A natural prerequisite to any real dialogue is that those who are to face the task of dialoguing consider themselves as valid interlocutors. It’s hard to grant such a grace to a film which worries more about the plain action than about the philosophical and logical ideas underlying the original work. I felt the great-grandson’s film assaults the great-grandfather’s novel rather than establishing any dialogue with it. The changes to the original seem more oriented to enhance the standard elements of mainstream taste rather than to deepen in the social and scientific implications of the story. Some of these additions could be the following:
- In the film, the main character is in love and the tragic death of his fiancée sets him to find a way to alter past events. In the original, only scientific curiosity moves the character’s actions.
- In the film, the Eloi are a primitive but active community, something that allows the character to freely interact through dialogue with them. In the original, the Eloi are a passive, indolent race, and the character rather despises them.
- The Eloi from the film live in spectacular, beautifully ornamented caves in a cliff instead of the old decayed buildings of the novel.
- The Eloi girl of whom the main character gets fond is, in the film, a smart, exotic beauty with strong will, rather closer to an Amazon than to the dull, apathetic Eloi girl from the novel.
- In the film, this girl has a little brother who also interacts with the main character.
- Unlike the Eloi from the novel, those in the film are not passively induced to go into the hands of the Morlocks. Instead, the Morlocks carry out violent hunts.

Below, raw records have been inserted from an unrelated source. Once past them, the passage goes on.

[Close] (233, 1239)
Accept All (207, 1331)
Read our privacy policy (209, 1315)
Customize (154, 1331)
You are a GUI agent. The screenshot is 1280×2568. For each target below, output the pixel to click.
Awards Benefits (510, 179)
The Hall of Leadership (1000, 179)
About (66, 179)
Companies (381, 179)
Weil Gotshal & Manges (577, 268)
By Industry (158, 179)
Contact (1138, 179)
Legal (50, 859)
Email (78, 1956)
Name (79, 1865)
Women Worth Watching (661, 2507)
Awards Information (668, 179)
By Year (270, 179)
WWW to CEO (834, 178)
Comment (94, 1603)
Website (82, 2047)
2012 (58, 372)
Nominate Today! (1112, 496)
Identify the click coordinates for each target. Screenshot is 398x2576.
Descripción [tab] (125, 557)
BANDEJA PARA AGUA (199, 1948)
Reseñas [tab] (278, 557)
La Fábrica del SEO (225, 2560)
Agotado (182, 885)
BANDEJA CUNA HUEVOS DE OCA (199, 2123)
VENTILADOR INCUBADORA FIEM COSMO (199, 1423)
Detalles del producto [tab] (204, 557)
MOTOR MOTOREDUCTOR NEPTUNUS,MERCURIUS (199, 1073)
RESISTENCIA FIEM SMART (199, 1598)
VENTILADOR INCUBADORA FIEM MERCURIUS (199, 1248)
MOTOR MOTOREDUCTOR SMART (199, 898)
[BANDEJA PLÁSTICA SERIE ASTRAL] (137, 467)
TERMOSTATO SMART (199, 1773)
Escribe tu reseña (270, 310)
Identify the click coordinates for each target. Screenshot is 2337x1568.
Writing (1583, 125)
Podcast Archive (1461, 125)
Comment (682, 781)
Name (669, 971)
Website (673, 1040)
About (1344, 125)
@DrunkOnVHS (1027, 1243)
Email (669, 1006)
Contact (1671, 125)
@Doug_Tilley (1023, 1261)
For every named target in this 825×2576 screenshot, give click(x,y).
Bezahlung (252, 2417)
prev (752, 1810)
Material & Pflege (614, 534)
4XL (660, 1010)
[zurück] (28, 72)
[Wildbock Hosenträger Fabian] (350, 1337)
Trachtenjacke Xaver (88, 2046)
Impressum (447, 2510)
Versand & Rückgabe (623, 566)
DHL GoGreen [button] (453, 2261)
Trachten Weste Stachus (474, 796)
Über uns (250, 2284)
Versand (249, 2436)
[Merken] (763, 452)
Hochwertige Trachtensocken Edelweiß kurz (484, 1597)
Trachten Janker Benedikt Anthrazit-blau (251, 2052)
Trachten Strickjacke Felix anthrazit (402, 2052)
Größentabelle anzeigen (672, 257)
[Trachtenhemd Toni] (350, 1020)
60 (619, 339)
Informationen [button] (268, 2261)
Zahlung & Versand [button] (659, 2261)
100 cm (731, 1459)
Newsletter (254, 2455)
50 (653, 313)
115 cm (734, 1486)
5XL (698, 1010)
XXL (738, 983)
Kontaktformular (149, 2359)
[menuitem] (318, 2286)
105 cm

- The Morlocks have a master, who controls their mind and verbally interacts with the main character (giving all the necessary explanations that the film can’t deliver in another way).
Non of these elements add to the ideas present in the novel, but to the expected audience taste for action, romance and adventure. Of course, these latter could also be welcome; action, romance and adventure are valid elements as well, and they are also present –to a different extent- in the novel. The problem is that in the film, these elements are meant no more than to get the audience’s attention, to entertain, regardless of how much they contribute to deepen in the philosophical implications of the story.
Together with this, the great-grandson's version also shows a feeble logic, which definitely places a barrier between the film and the novel, rendering any ‘dialogue’ impossible. It’s worth wondering, for instance, if it could be possible to travel to the past, to interact with people from the past, to generate new events, and still claim that we can’t change the past. Or to shatter the moon to pieces by mistake due to mining operations. Or to have, 800,000 years in the future, a society which has their own language and no care for the past, but goes on learning English from carved rocks (mysteriously acquiring a neat American pronunciation[1]). Or to have a physical and intellectually active community passively accepting the assaults of strong but seemingly unintelligent beasts. And so...
I’d like to finish this long diatribe by mentioning four aspects from the novel that the film leaves aside or doesn’t provide with a convincing alternative:
All in all, this is a film I wouldn’t recommend, unless to those who are interested in comparisons. There is, as well, a famous 1960 film directed by George Pál that stays somewhat closer to the novel and which gives some place to the sort of ‘dialogue’ I referred to. This film has become a classic and I feel it’s a valid adaptation. I do recommend this one. But my advice would be to read H.G. Wells’ novel before moving onto any of the films. It’s not by chance that it’s become one of the most important science-fiction books of all times.